Sex just once a year? It’s obviously not a big deal to you otherwise you’d have been long gone. Sex is even less of a big deal to your wife. I don’t see how you can possibly rectify the situation. If it was me I’d leave, I’d be gone. And that’s probably the best chance you’ll ever have of turning things around, to commit yourself to leaving such that your wife actually believes you are going to do it. Maybe, just maybe her fear of loss will turn her around and make her step up to the mark.


----------



## Hicks (Jan 14, 2011)

Based on what you describe, I too think counseling is worthless.
The way you man up is to state that you are going to be in a sexual marriage with or without her, and give 2 weeks to make a decision.


----------



## SockPuppet (May 16, 2011)

Have you spoken to your wife about this?

If her sex life is truly gone there isnt much you can do. She needs to do something. You can help her out by being a supporting and loving Husband through this ordeal.

Whether her lack of interest is driven by chemical, psychological or physical issues there is a fix for that. The big question is, does she want to fix it? 

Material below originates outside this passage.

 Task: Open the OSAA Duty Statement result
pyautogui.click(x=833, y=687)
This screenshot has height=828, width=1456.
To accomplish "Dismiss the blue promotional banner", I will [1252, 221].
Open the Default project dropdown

As for the manning-up part, I understand what you mean, but you cannot man-up to fix your relationship with your current wife. 

You can man-up, and by correlation your wife will pull a 180 and may provide for you in this way. But if your current want, is to become a better man, to man-up so your wife will have sex with you again, you miss the point of manning-up entirely and therefore cannot be helped.


----------



## NotLikeYou (Aug 30, 2011)

brendan- Over in the "Sex in Marriage" forum, one guy wrote a thread about how his wife gave him permission to go see a hooker for sex, since she wasn't giving him any. He got lots of good advice, although I don't think he took any of it. You might go read that thread and see if there is anything for you there.

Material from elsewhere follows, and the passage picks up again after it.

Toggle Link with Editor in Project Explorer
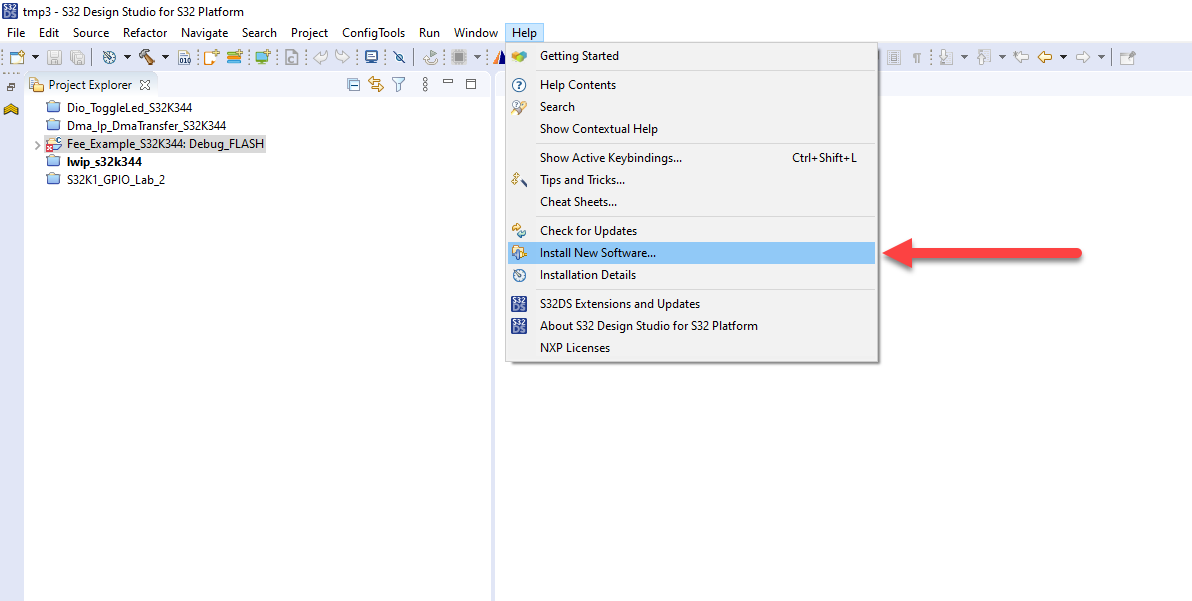Image resolution: width=1192 pixels, height=601 pixels. click(376, 84)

If you can't find the thread, just look for the poster's name.

It was...... brendan.


----------



## CSmith (Nov 19, 2011)

I remember one man talking about if you want a wife to give you sex you gotta make her want to please you. If your fit, get even fitter, go out, try to enjoy life. If she refuses sex then just blow it off and continue to enjoy life, you could even try to make her jealous (I dont really agree with this but i've seen this work with men in your situation)


----------



## Trying2figureitout (Feb 3, 2011)

1. Become better man
2. Realty check with date attached
3. Either divorce or get better sex from wife

Either way win/win as you'll be ready to date again.


----------



## Runs like Dog (Feb 25, 2011)

In a similar vein I'm considering stopping HRT because what's the point? It's over. And Androgel is expensive and is giving me elevated blood pressure.


----------